# PROVIDED RECORDS
>> BEGIN

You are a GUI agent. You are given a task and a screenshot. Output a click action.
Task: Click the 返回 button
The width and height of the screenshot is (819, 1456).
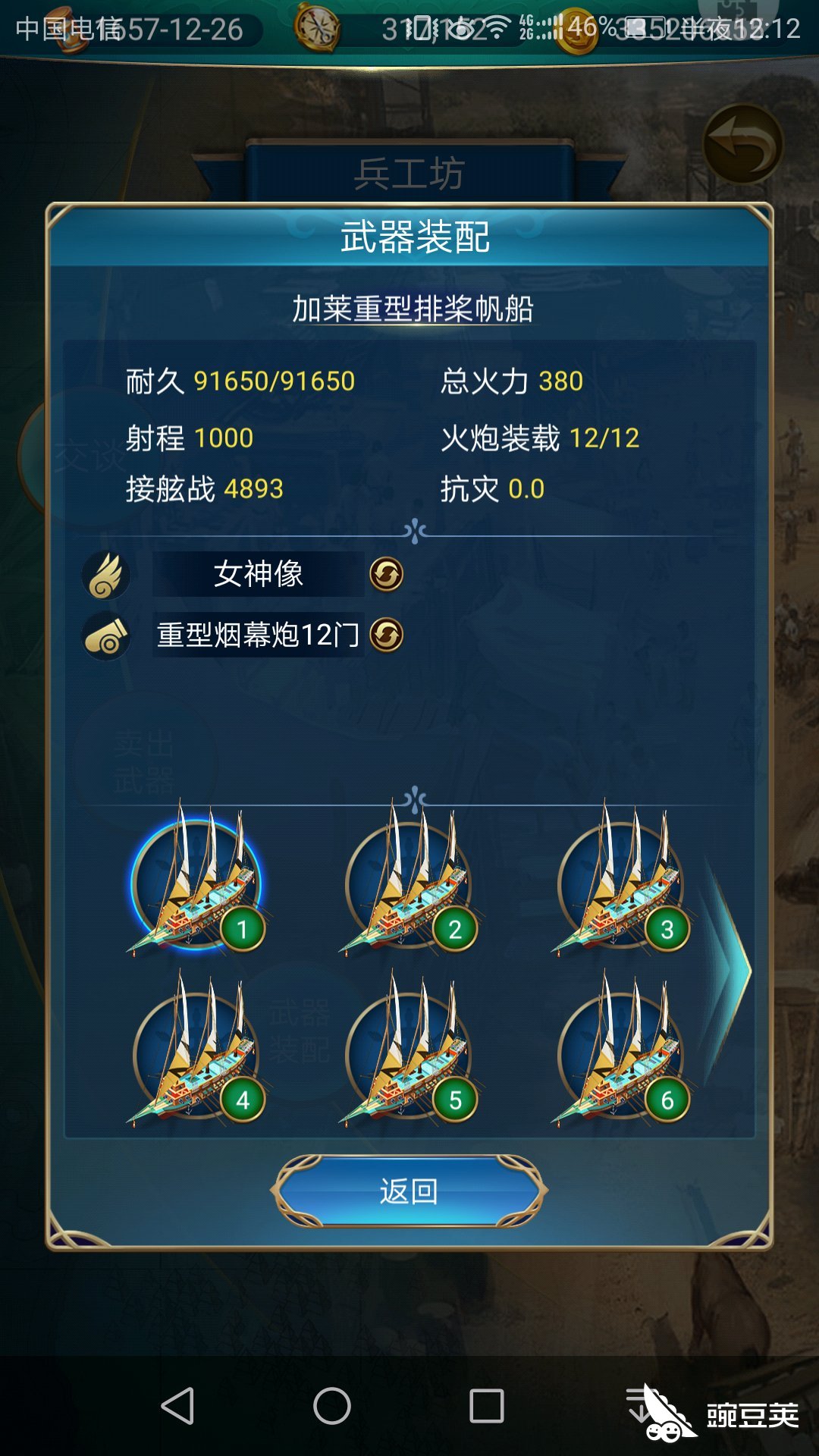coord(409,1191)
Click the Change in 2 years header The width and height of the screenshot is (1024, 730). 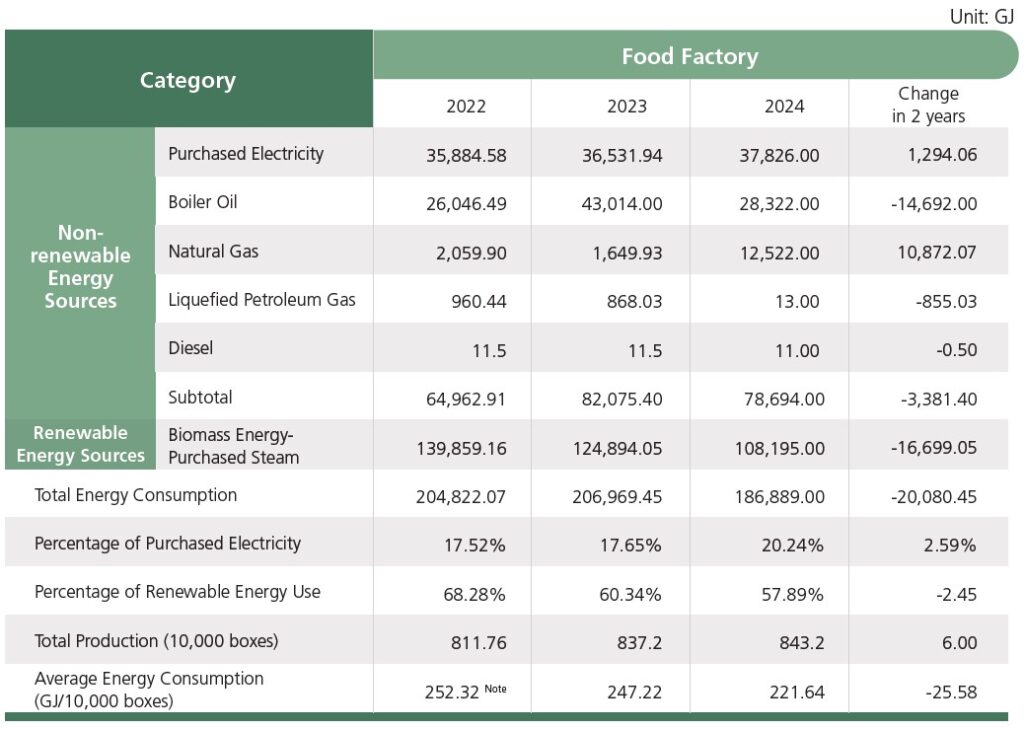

>> END
>> BEGIN

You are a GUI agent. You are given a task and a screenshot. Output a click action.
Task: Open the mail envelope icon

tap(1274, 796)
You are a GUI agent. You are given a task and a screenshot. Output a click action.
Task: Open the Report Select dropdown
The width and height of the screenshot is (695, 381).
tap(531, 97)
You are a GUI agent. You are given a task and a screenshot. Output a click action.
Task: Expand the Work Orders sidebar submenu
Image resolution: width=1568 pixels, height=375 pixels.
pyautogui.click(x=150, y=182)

>> END

# WRITTEN TASK
How many lines of the records above contain the string "Open"? Matches must be case-sensitive. Reply with the count alone.

# RESPONSE FOR THIS EXERCISE
2